The present embodiment facilitates to provide the diesel engine which is configured to meet the requirement of CPCB-II emission norms. The air supply and fuel supply of the engine is optimized to meet the requirement of CPCB-II emission norms. The air supply is optimized through in-cylinder EGR using overlapped camshaft arrangement. The design characteristics of the intake cam lobe and the exhaust cam lobe are optimized to attain the desired emission norms. The fuel supply for the diesel engine is optimized by configuring the conventional rotary fuel injection pump with LLA arrangement and VCO nozzle assembly. The LLA arrangement is used to control the start of injection, duration of injection and end of injection with respect to crank angle degree of the piston. The VCO nozzle assembly is used to inject the fuel into the combustion chamber to attain the desired emission norms i.e. CPCB-II emission norms.

[0030]

Several exemplary embodiments have thus been described. Modifications and alterations may occur to others upon reading and understanding the preceding detailed description. It is intended that the exemplary embodiments be construed as including all such modifications and alterations insofar as they come within the scope of the appended claims or the equivalents thereof.

We claim:

1. A method for configuring an engine comprising the steps of:
configuring a fuel injection pump to inject a fuel at a first range of crack angle degree of a cylinder, wherein said first range of crack angle degree is determined based on a power rating of a generator and a load acting on said engine; configuring a characteristics of a Valve Covered Orifice (VCO) nozzle assembly based on said power rating of said generator and a piston bowl geometry of said engine, to inject said fuel into a combustion chamber, wherein said characteristics comprises a through flow, a number of holes and a spray cone angle; and configuring an exhaust cam lobe and an intake cam lobe to increase a duration of overlapping of a inlet valve and an outlet valve provided in a camshaft of said engine.
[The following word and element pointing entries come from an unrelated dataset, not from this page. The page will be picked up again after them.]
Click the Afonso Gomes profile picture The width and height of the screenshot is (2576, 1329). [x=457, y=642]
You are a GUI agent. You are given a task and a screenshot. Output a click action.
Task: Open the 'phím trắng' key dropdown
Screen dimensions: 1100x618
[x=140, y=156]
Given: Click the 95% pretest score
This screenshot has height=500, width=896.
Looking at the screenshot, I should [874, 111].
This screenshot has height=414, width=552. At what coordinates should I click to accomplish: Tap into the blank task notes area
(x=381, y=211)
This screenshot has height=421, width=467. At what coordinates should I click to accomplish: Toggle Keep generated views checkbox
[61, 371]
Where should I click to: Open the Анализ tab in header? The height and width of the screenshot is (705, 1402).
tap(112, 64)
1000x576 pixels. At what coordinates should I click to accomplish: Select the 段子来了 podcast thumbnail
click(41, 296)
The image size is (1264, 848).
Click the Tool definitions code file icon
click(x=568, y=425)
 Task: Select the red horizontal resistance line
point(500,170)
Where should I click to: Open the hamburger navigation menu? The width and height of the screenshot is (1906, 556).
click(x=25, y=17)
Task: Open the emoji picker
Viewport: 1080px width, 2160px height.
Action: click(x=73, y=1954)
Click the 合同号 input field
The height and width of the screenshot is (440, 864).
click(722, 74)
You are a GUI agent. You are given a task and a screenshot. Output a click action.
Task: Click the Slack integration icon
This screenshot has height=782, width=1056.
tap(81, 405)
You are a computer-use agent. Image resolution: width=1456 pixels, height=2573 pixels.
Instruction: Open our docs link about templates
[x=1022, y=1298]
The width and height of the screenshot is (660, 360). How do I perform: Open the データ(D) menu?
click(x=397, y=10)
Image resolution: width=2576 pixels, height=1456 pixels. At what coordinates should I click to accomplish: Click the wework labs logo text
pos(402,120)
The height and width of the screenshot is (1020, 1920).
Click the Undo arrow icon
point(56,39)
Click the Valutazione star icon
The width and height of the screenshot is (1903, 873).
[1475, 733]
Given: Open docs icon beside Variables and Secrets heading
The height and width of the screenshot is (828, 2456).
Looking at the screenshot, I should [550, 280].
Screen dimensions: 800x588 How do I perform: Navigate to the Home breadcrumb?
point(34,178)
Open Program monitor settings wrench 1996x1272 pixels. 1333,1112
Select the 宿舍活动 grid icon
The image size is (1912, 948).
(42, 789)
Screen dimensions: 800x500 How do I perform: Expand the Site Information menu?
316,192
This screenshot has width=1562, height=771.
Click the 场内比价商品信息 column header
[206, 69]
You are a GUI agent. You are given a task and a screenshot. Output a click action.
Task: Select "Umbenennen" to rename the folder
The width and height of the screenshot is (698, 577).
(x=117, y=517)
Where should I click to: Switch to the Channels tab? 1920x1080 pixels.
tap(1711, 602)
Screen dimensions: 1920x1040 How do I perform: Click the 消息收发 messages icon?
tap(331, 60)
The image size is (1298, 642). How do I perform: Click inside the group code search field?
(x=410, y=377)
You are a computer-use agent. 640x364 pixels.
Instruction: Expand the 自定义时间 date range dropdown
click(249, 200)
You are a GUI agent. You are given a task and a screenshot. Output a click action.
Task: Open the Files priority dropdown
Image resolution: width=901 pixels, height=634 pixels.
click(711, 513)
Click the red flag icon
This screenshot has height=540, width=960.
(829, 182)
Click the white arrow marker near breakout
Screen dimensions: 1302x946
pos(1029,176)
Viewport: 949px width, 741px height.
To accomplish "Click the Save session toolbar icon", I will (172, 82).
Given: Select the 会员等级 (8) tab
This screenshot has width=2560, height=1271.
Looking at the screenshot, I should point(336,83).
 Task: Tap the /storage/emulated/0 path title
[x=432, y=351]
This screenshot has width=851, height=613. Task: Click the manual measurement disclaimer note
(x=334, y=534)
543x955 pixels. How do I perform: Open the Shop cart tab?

2. The method as claimed in claim 1, wherein said first range of crack angle degree comprises (i) 25.5° to 27.5 ° when said load is 100 percent, (ii) 23° to 24 ° when said load is 75 percent, (iii) 18° to 22 ° when said load is 50 percent, (iii) 14° to 16.5 ° when said load is 25 percent and (iv) 12° to 16 ° when said load is 10 percent.

3. The method as claimed in claim 1, wherein said through flow is configured to 1800 cc/min and said number of holes is configured to 7.

4. The method as claimed in claim 1, wherein said through flow is configured to 1400 cc/min and said number of holes is configured to 7 when said generator rating is 62.5 kVA.

5. The method as claimed in claim 1, wherein said outlet valve of said combustion chamber configured to direct exhaust gas to said inlet valve during said overlapping.

6. The method as claimed in claim 1, wherein said spray cone angle is configured to 146 degree to spray said fuel completely within said combustion chamber.

7. The method as claimed in claim 1, wherein said engine reduces the NOx and particulate matter emissions.

8. The method as claimed in claim 7, wherein said engine emission comprises Oxides of Nitrogen and Hydrocarbon in the range of 0-4.7 g/kW-hr, a carbon mono oxide in the range of 3.5 g/kW-hr and particulate matter in the range of 0-0.3 g/kW-hr.

9. An engine comprising: an fuel injection pump which is configured to inject a fuel with respect to first range of crank angle degrees, wherein said first range of crank angle degrees is determined based on a power rating of a generator and a load acting on said engine; a Valve Covered Orifice (VCO) nozzle assembly configured to inject said fuel into a combustion chamber; and a camshaft comprising an intake cam lobe and an exhaust cam lobe which are configured to increase a duration of overlapping of an intake valve and an exhaust valve of said combustion chamber to allow said exhaust gas to said combustion chamber through said outlet port.